The Ark of your soul

Andrea Luna

Exodus 34:1-9 The Lord said to Moses, “Carve for yourself two tablets of stone like the first ones, and I will inscribe on the tablets the words that were on the first tablets, which you shattered. 2 Be ready in the morning, and ascend in the morning to Mount Sinai and stand by me yourself there, on the top of the mountain. 3No man shall come up with you, and do not let anyone be seen throughout the entire mountain; and do not let flocks or herds graze in front of that mountain.” 4 So Moses carved out two tablets of stone like the first ones; and he rose early in the morning and went up on Mount Sinai, as the Lord had commanded him, and took in his hand the two tablets of stone. 

Hashem descended in a cloud and stood with him there, and called out the name, “Hashem”,  “ Hashem passed before him, and proclaimed, “Hashem, Hashem, God, Compassionate and Gracious, Slow to Anger, and Abounding in Kindness and Truth; Preserver of Kindness for the thousandth generation, Forgiver of Iniquity, Wilfull Sin, and Error, Who Cleanses, ...but who does not cleanse completely, visiting the iniquity of the parents upon the children and the children’s children, to the third and the fourth generation.” 8

And Moses quickly bowed his head toward the earth, and worshiped. 9 He said, “If now I have found favor in your sight, O Lord, I pray, let the Lord go among us. Although this is a stiff-necked people, pardon our iniquity and our errors, and take us for your inheritance.” The two most important “watershed” events in the memory, religion and identity of the Jewish people, I think, are the Exodus from Egypt and the events at Sinai (the story of the giving and receiving of the Torah from God to Moses, the shattering of the first set after the incident of the golden Calf, and the carving and receiving of the second set).

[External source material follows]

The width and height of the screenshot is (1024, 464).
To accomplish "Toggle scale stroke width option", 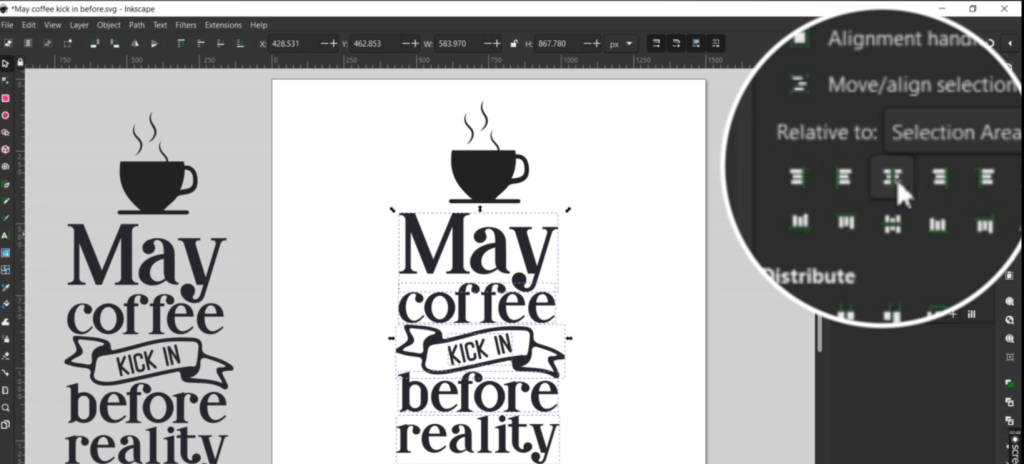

The arc of the Sinai story repeats a motif of human failing: by sinning, losing the grace of the Garden and the Tree of Life, cast out into a life of struggle and toil, the place of the Tree of Good and Evil. Now, the people lose the consciousness of spiritual elevation reached after being freed from slavery, reverting to a lower form of worship and thus forfeiting the perfected Torah, with it’s potential to inaugurate a new era in human development.    Ki Tisa, this week’s parsha, recounts what one commentator calls: “one of the most catastrophic sins in Jewish history” (Ohr Hadash, http://the krugmans.com/3455/ the-golden-calf-and purim/). The Torah of the Tree of Life, is shattered and through Moses pleading with God, we end up with the second Torah, the Torah of the Tree of Good and Evil.

In my teaching for Shavuot last  may 2015, I traced the accounts of the two  sets of Luchot , the shattering of the first, and the difference between them, in Torah, Talmud, Midrash, and some contemporary  commentators. Today I’ll briefly touch on the differences between the two sets, and look at the significance of the shattering to us today.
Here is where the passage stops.